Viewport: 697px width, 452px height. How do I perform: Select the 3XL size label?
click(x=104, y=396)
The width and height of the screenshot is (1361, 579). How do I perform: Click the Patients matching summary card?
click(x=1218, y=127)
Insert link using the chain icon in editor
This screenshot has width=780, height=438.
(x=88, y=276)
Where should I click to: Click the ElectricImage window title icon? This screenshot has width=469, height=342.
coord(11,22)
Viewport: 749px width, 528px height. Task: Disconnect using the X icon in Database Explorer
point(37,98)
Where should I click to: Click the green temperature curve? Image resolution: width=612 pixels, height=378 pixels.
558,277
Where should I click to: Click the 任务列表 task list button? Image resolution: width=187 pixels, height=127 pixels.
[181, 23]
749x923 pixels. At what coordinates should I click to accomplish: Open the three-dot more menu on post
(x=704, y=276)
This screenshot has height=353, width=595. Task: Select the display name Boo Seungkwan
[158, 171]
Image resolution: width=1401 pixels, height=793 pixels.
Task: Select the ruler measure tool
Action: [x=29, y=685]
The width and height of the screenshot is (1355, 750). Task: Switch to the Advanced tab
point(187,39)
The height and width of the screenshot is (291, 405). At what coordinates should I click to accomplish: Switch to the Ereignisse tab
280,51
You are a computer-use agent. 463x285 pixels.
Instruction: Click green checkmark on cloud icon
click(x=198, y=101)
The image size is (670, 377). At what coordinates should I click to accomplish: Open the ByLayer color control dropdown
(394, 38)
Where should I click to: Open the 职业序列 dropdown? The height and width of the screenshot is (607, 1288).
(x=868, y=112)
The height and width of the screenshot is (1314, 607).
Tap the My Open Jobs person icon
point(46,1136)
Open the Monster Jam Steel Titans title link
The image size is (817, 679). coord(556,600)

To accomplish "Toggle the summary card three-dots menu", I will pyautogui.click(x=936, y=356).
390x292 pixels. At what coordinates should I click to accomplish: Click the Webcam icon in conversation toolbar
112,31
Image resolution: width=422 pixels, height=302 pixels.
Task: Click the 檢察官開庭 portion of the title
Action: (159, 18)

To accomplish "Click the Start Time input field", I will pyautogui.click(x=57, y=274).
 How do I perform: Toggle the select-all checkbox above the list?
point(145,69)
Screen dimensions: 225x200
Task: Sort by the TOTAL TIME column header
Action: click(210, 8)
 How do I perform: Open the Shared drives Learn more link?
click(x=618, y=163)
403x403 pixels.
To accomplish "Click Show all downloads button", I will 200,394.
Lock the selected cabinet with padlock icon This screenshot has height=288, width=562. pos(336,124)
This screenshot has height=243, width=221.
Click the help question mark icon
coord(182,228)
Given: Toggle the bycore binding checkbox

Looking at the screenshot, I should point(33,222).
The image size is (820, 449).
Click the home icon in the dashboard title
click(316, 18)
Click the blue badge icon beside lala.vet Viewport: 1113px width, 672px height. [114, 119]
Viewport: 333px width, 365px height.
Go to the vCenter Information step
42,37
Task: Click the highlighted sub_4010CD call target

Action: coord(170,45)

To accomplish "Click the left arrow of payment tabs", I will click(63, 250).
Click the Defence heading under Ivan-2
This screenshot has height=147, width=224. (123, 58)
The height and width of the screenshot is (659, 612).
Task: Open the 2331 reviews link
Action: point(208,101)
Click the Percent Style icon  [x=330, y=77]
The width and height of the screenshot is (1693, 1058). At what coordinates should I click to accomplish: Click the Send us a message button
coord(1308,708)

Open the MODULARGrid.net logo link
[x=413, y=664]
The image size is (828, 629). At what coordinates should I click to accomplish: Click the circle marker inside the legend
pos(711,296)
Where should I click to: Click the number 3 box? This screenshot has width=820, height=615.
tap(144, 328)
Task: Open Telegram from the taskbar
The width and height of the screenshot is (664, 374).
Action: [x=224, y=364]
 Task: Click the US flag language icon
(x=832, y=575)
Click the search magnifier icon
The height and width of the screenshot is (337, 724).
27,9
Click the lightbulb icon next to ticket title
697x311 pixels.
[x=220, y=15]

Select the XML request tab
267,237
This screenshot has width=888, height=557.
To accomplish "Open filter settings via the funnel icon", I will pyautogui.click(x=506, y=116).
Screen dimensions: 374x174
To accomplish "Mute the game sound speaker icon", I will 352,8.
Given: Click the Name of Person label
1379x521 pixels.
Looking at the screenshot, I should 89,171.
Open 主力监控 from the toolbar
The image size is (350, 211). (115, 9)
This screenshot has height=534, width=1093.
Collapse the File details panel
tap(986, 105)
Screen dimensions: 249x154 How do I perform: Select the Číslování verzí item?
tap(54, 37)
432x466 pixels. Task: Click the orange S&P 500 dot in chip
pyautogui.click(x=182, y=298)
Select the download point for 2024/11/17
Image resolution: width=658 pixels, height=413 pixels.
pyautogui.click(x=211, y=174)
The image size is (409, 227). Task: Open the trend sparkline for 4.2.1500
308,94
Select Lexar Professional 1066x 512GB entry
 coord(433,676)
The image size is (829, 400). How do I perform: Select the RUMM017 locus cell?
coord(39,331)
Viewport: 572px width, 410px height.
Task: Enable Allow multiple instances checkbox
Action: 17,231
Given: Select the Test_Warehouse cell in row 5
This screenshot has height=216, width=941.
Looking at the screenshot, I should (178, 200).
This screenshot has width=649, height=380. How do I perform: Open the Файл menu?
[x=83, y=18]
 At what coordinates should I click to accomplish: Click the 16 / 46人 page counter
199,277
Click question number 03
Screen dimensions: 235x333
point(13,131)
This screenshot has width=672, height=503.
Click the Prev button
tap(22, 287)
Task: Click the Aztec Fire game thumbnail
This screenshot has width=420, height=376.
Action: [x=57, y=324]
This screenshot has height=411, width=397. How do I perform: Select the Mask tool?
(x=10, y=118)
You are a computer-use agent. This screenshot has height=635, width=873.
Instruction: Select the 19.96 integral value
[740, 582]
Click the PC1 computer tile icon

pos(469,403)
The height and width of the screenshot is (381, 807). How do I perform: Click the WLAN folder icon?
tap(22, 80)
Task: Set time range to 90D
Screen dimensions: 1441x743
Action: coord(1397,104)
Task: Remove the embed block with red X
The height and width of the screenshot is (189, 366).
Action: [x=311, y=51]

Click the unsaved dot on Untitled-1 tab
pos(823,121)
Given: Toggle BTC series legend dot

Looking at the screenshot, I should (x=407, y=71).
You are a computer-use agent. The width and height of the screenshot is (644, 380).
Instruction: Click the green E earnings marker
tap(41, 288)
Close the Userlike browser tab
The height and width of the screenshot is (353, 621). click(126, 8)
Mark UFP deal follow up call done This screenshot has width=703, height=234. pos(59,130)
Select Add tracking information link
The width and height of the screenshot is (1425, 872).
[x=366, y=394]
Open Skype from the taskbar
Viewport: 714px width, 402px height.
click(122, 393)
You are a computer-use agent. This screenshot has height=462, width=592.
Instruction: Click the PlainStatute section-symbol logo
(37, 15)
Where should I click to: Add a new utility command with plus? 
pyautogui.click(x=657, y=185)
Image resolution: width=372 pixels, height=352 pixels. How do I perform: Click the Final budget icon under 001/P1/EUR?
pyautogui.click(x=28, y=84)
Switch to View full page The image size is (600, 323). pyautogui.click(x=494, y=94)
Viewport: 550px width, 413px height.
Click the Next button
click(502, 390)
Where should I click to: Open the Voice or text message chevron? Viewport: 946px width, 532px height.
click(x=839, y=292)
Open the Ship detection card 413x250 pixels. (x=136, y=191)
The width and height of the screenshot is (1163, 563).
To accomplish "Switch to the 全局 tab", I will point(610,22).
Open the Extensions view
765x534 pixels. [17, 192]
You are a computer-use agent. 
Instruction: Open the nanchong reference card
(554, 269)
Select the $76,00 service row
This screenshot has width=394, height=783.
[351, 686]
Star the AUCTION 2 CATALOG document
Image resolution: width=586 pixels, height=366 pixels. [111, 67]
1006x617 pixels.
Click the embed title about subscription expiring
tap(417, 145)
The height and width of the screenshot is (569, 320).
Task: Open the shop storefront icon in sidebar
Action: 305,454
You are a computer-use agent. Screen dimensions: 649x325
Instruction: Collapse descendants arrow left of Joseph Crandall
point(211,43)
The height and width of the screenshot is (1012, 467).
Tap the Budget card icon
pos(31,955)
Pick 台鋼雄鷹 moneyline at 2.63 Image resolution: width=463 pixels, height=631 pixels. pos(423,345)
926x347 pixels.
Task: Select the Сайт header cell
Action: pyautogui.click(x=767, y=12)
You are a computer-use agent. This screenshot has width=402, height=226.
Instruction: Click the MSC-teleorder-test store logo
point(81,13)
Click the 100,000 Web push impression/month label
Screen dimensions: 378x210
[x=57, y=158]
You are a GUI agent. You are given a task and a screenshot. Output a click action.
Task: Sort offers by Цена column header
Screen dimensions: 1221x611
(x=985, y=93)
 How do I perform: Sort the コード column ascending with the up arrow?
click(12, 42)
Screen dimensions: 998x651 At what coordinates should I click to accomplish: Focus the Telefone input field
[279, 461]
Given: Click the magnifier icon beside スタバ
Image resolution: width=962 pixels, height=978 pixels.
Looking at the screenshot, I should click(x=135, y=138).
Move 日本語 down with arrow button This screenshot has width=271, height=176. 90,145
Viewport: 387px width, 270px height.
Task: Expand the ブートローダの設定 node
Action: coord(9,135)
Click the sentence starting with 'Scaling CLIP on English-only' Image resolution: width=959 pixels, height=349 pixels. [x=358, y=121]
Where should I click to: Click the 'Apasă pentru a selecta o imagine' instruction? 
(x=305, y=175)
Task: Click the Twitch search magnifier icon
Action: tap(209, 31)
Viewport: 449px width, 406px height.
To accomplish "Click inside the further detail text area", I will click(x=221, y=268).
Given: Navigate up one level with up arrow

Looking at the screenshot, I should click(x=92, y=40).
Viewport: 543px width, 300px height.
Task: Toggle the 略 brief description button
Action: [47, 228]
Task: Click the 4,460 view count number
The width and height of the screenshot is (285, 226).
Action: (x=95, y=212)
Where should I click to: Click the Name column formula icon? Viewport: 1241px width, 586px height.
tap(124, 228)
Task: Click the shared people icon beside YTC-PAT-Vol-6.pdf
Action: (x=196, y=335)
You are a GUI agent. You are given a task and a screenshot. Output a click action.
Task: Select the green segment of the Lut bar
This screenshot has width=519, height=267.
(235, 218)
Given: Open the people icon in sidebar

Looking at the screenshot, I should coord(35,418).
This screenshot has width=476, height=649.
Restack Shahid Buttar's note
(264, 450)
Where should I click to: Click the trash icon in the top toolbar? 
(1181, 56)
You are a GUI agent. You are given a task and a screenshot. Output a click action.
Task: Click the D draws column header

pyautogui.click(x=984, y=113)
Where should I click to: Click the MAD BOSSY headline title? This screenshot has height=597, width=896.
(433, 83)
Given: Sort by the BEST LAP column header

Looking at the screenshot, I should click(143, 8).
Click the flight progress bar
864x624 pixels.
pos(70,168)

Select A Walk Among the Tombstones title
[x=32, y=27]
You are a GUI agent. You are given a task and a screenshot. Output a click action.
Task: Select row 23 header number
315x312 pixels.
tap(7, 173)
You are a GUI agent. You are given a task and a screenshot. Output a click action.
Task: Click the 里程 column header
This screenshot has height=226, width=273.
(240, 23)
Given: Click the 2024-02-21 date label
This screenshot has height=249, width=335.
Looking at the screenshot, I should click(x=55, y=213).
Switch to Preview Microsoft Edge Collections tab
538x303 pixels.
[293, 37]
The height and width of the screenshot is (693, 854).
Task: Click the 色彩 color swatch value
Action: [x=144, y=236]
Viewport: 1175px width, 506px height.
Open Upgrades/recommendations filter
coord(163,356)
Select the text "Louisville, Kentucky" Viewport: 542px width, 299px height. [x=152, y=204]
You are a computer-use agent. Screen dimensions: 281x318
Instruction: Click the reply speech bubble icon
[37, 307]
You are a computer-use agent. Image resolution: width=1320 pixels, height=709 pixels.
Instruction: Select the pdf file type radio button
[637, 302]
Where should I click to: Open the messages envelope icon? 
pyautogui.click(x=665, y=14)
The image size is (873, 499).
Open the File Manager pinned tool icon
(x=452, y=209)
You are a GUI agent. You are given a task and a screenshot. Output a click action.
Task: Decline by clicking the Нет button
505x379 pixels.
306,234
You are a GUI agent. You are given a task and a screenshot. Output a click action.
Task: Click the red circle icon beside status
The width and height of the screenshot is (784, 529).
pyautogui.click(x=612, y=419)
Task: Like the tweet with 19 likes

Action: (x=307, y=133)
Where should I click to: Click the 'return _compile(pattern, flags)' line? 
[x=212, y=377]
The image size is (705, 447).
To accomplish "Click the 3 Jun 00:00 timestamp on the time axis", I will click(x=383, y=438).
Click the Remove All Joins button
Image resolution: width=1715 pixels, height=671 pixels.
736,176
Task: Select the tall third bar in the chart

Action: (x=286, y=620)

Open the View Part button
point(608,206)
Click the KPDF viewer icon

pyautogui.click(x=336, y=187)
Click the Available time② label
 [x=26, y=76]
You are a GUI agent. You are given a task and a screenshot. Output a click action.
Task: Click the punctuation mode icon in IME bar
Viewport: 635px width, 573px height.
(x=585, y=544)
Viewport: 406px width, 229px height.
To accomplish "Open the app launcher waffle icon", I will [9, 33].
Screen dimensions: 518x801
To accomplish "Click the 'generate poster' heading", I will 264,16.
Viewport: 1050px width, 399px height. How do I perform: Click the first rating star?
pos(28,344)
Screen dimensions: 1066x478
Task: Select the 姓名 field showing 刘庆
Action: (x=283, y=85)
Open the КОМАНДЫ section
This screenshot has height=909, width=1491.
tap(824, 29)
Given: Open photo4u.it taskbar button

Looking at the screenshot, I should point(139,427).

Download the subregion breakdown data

# WHAT THE EXERCISE ASKS:
The reply should consist solely of the number of lines in the records that include "will".

# RESPONSE AREA:
11